É um movimento já bastante experiente, inclusive com perseguições. Em 2018, uma ocupação chamada 29 de março sofreu uma experiência semelhante a atual. Como desdobramento da morte de um PM em região próxima à ocupação, o crime foi atribuído aos moradores e um incêndio criminoso atingiu essa comunidade. “Eles incendiaram uma das nossas ocupações como forma de retaliação. Essa ocupação fica na cidade industrial de Curitiba, é o maior bairro que tem aqui na cidade e é a segunda ocupação do movimento”, explicou o militante.
Mas com a Ocupação Nova Esperança, que abriga cerca de 1200 famílias, nunca tinha ocorrido nada parecido. Pelo contrário. De todas as comunidades que se consolidaram através do MPM, ela é a mais destacada.
“Tem um perfil ‘ruro-urbano’, que a gente costuma denominar. Então ela tem uma característica que lembra um pouco dos assentamentos do MST, e tem muita iniciativa lá dentro, porque era um espaço público, era uma fazenda do Estado, na qual eles trabalhavam com dependentes químicos, e ficou durante muitos anos abandonado. Tem muita estrutura lá dentro. Quando a gente ocupou a área, tinha muita estrutura lá dentro pra ser reaproveitada. Diante disso a gente conseguiu desenvolver várias iniciativas lá”, disse o militante do MPM.
Além de servir como moradia, a Nova Esperança também desenvolve atividades econômicas que passam pelo plantio de alimentos, fomento de comércios locais para atender às necessidades da comunidade e oficinas de reciclagem. Também conta com uma ampla biblioteca e salas de estudos que atendem desde as crianças que estão nas escolas até adultos que buscam retornar aos estudos.
Também desenvolve iniciativas ambientais, como o reflorestamento de mata nativa e o cuidado com nascentes de rios. O corte de árvores é proibido nas imediações do território. “Sem saneamento, moradores constroem mais de mil fossas ecológicas no PR”, diz uma matéria do Uol sobre a Nova Esperança de novembro do ano passado.
“Ganhamos o prêmio do Periferia Viva, através do Ministério das Cidades, porque conseguimos desenvolver escola, biblioteca, espaço cultural, cozinha, padaria e espaço esportivo, para além da moradia em si.

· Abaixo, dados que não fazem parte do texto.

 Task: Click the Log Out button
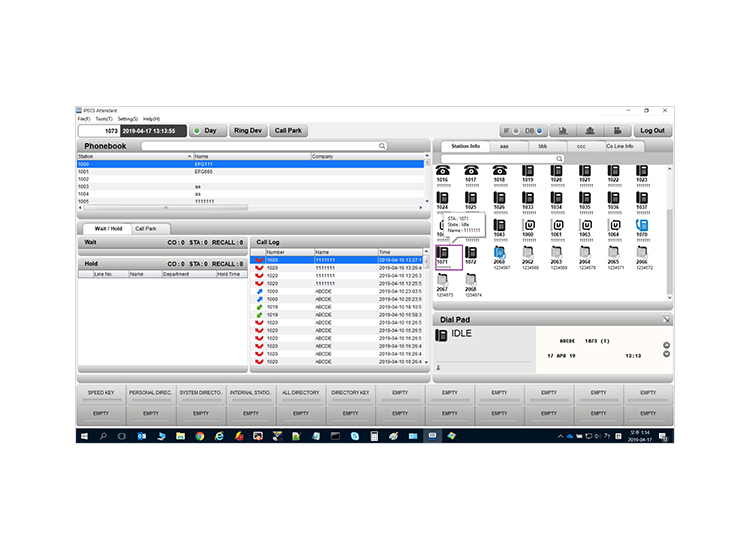click(x=652, y=130)
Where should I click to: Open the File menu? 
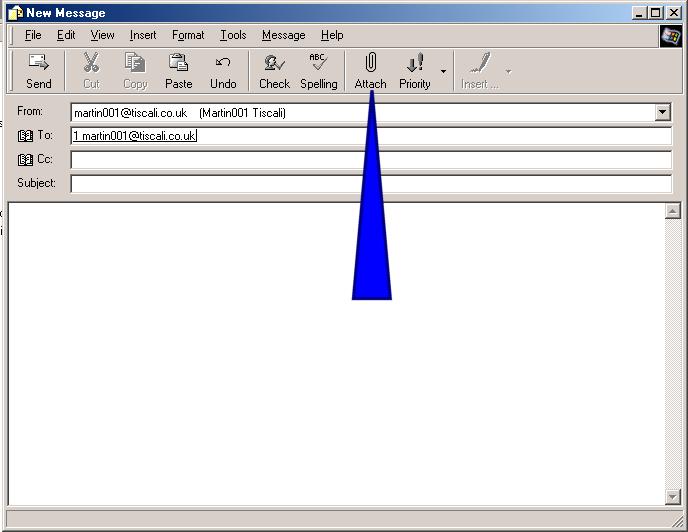point(33,35)
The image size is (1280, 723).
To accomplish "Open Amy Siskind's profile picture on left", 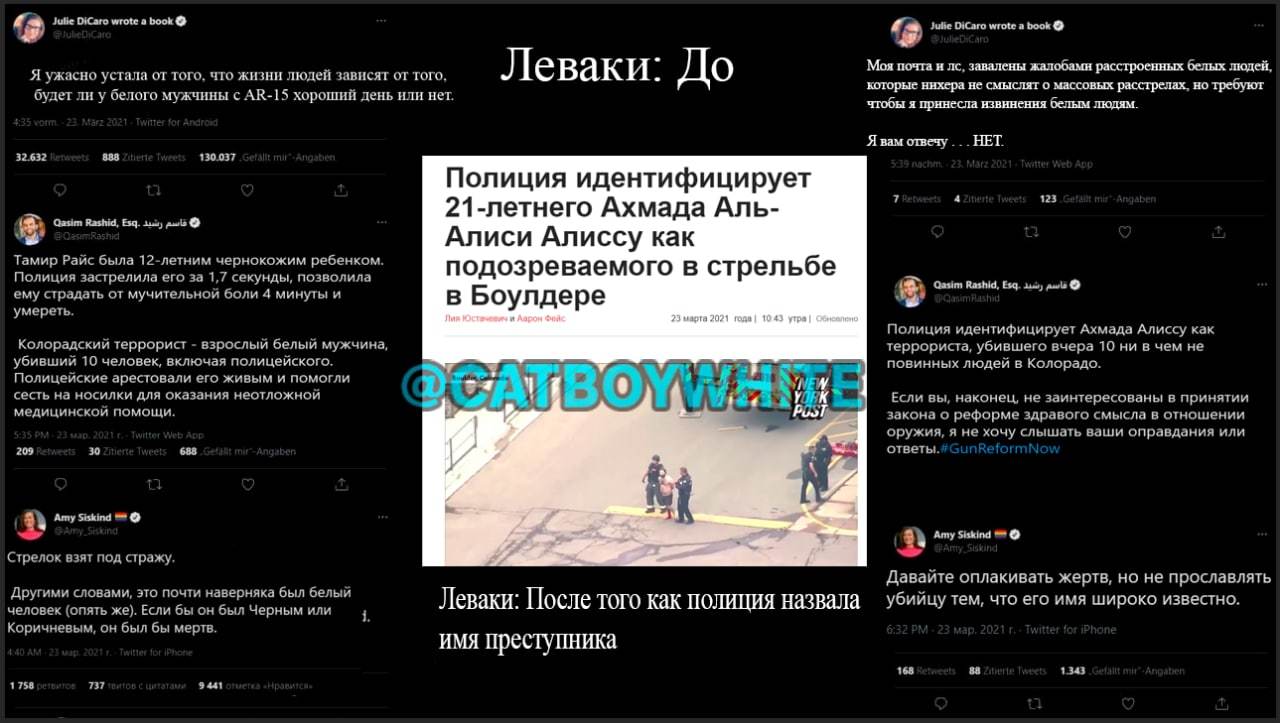I will (x=29, y=524).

A ocupação existe há quatro anos e é bem desenvolvida pro tempo de existência que ela tem. É uma favela com uma riqueza natural muito grande. Acho que esse é o grande destaque da comunidade. Não existe ordem de despejo. Não tem um processo de regularização, mas também não há uma ordem eminente de despejo. Está congelado o processo”,explicou o militante.
Após os recente episódios, a comunidade modelo está em alerta, com a realização de constantes vigílias. “Estamos tomando cuidado para que ninguém sofra nenhuma retaliação sozinho. Então a gente está fazendo essa vigília para se precisar de uma coisa mais emergencial, é fácil juntar o povo e filmar para rapidamente fazer as imagens chegarem ao Ministério Público, Defensoria e a quem quer que seja, para que a gente não esteja isolado contra a polícia”, diz a fonte.

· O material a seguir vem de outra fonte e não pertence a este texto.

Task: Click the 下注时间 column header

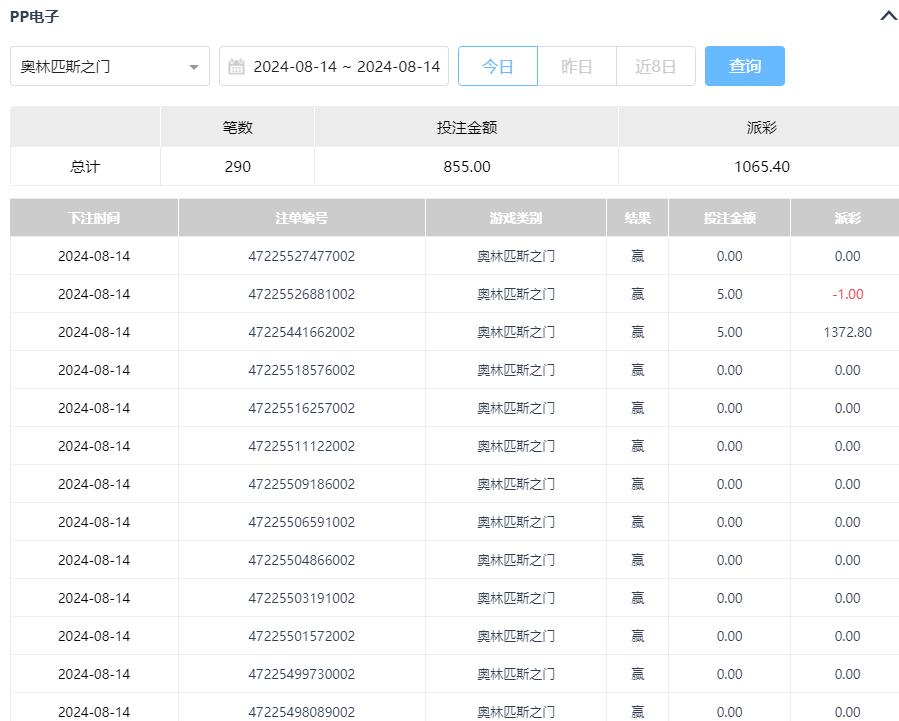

Quando perguntado se alguém que teria interesses no território estaria bancando a presença do policial ali, o militante diz que acha pouco provável. Segundo seu relato, a principal hipótese levantada entre os moradores é de que o PM estaria agindo sozinho para obter algum pequeno benefício.
“Todo território tem interessados. Não existe vácuo nesse tipo de ambiente. É um problema que a gente enfrenta para além da Nova Esperança. Sempre tem um grupo interessado, tanto na questão do tráfico, quanto na grilagem e comercialização de terreno. Esse é um problema muito amplo. Com certeza tem, mas aí é uma discussão que levaria a um outro patamar. Não sei se isso vai se enquadrar nesse caso específico”, finalizou.
A Revista Fórum pediu um posicionamento para a Secretaria Estadual de Segurança Pública do Paraná sobre as denúncias e fomos orientados a falar diretamente com a Polícia Militar. A matéria será atualizada logo que a corporação se manifestar.